The Book, Written By Former NRA #2 Josh Powell, Says that He Told the Trump White House in 2017 that “We Need [Concealed Carry Reciprocity]… That’s Our Legislative Priority”
The NRA Failed to Pass Concealed Carry Reciprocity Despite Having a Republican Majority in Both Chambers of Congress, Largely Due to Moms Demand Action Volunteers Taking Over 500,000 Advocacy Actions Across the Country
NEW YORK — Everytown for Gun Safety and its grassroots networks, Moms Demand Action and Students Demand Action, released the following statements today after it was revealed in a new tell-all book that the NRA asked for the White House to pass its top legislative priority, concealed carry reciprocity, in 2017. The book, written by the former NRA executive Josh Powell, details how then-White House Advisor Steve Bannon asked Powell “What do I need to do for you guys?” after the NRA spent more money to elect President Donald Trump than any other outside spender. Powell replied, “we need national reciprocity. Honestly, that’s our legislative priority.”
Despite having a Republican majority in both chambers of Congress from 2017 to 2019, the NRA has failed to pass concealed carry reciprocity during Donald Trump’s presidency, due in large part to the activism by Moms Demand Action volunteers and gun violence survivors. The story of Everytown and Moms Demand Action’s efforts to defeat this dangerous priority is detailed below.
“Past is prologue, and the fact that the NRA couldn’t pass its top priority when its loyalists ran both houses of Congress and the White House speaks volumes about their dwindling political capital.” said John Feinblatt, president of Everytown for Gun Safety. “The NRA lost back then because it couldn’t match the organizing muscle of Everytown and Moms Demand Action, and in the years since we’ve only gotten stronger.”
“After the 2016 election, the NRA had Donald Trump in the White House and allies running both chambers of Congress –– but it still couldn’t beat Moms Demand Action,” said Shannon Watts, founder of Moms Demand Action. “I’d like to offer them my thoughts and prayers as we prepare to outspend, outwork, and outvote them once again this November.”
“In 2017, the NRA thought it was an unstoppable force with its allies in control of Congress and the White House, but it ran into the immovable object of Everytown and Moms Demand Action and was left empty handed,” said Rob Wilcox, deputy director of Policy and Strategy at Everytown for Gun Safety. “The NRA still hasn’t recovered from this loss, and this November, we’re going to hand them another one.”
The failed Concealed Carry Reciprocity Act of 2017 was a dangerous, NRA-backed policy that would have gutted every state’s gun laws and made our communities less safe. Right now, every state sets its own rules for who can carry a hidden, loaded handgun in public. Concealed carry reciprocity would have upended these laws, forcing every state to accept the concealed carry standards of the states with the weakest laws (including states that allow concealed carry without a permit), effectively turning the weakest link into the law of the land.

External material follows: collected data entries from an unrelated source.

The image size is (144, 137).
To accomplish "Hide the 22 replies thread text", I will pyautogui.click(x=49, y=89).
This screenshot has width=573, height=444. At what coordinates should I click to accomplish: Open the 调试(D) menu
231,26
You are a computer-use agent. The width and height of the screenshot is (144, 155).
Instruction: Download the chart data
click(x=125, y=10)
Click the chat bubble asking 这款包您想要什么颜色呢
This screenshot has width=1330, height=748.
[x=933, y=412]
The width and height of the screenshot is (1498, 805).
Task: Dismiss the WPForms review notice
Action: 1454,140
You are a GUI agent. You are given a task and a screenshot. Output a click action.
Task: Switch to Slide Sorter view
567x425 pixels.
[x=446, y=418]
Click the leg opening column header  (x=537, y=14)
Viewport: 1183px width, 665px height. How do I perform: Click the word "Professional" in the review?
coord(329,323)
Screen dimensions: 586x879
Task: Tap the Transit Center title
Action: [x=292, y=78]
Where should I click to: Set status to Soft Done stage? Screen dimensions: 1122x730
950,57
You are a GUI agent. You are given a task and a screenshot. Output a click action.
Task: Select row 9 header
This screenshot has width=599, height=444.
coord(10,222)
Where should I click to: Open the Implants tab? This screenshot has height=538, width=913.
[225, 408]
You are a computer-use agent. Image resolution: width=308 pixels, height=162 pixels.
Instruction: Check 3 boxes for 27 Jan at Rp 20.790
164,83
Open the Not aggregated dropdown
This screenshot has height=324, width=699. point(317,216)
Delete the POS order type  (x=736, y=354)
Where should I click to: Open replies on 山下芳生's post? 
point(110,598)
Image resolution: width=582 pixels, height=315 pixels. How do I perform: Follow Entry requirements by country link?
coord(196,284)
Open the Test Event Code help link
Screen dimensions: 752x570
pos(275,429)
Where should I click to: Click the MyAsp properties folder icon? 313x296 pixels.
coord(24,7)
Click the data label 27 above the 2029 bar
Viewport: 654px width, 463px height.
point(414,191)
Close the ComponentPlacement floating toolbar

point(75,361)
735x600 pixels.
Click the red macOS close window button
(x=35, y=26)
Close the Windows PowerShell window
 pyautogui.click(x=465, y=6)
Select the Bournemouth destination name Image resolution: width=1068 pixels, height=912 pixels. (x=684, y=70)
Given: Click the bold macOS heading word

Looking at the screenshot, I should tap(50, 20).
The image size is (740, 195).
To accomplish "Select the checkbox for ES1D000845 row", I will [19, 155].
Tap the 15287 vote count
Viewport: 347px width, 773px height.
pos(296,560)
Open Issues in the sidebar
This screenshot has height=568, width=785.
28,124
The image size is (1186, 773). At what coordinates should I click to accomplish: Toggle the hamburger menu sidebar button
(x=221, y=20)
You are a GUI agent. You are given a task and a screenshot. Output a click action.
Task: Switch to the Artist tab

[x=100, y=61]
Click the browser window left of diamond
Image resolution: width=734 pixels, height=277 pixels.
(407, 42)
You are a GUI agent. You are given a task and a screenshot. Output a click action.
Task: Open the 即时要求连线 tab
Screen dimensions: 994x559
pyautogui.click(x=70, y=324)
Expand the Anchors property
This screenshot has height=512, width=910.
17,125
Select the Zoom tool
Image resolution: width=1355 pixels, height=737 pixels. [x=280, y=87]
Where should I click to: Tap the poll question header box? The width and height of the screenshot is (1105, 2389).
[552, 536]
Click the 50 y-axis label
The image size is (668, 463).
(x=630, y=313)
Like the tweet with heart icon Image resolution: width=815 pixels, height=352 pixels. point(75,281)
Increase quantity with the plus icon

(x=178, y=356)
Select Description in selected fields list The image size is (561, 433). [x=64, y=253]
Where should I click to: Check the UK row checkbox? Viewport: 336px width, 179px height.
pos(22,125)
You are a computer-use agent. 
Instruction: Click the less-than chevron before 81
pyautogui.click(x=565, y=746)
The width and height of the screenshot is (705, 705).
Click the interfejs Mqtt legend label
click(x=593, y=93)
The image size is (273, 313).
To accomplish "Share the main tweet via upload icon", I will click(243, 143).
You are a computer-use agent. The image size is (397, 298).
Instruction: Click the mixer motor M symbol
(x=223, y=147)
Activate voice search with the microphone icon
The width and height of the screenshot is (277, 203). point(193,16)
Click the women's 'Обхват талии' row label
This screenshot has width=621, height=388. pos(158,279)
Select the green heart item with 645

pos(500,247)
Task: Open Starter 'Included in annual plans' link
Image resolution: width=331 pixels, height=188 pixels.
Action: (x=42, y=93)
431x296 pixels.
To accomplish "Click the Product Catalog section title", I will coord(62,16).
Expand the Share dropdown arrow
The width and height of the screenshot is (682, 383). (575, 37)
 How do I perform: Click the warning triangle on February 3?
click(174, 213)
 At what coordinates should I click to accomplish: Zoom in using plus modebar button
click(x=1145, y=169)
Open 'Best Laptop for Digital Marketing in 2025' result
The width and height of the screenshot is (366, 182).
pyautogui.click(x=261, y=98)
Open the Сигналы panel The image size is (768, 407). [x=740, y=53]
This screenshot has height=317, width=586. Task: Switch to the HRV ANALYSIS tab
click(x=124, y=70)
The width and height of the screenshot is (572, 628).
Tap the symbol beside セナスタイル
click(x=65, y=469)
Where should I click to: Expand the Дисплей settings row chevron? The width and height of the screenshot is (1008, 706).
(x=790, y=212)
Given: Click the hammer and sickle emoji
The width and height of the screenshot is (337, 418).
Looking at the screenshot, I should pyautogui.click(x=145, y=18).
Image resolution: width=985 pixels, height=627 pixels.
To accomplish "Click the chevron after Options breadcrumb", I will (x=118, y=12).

Starting in December 2016, Moms Demand Action volunteers across the country set out to defeat concealed carry reciprocity. By making over 50,000 phone calls, collecting and delivering hundreds of thousands of postcards, attending town hall meetings, meeting hundreds of times with their elected officials, and more, Moms Demand Action volunteers used their grassroots strength to defeat these dangerous priorities. Everytown also launched a six-figure ad campaign to defeat the bill, and –– all told –– Moms Demand Action volunteers took over 500,000 advocacy actions across the country.
When the House of Representatives voted for concealed carry reciprocity in December 2017, it ignored opposition from law enforcement, the public, the bipartisan U.S. Conference of Mayors, attorneys general, and editorial boards across the country in order to pass the Concealed Carry Reciprocity Act of 2017. However, a deeper dive into the House vote made clear that the bill was was doomed to failure in the Senate:
- In 2011, concealed carry reciprocity (H.R. 822) passed the House by a 118-vote margin. When the House voted in 2017, with roughly the same partisan makeup, concealed carry reciprocity (H.R. 38) passed by just a 33-vote margin — a difference of 85 votes.
- More than twice as many Republicans voted NO (14) than Democrats voted YES (6).
- 18 House members who voted for concealed carry reciprocity in 2011 voted against it in 2017.
- Shortly following the House vote, Sens. Martin Heinrich (D-NM), Tom Udall (D-NM) and Mark Warner (D-VA) all said that they would against concealed carry reciprocity, after previously voting for it in 2013.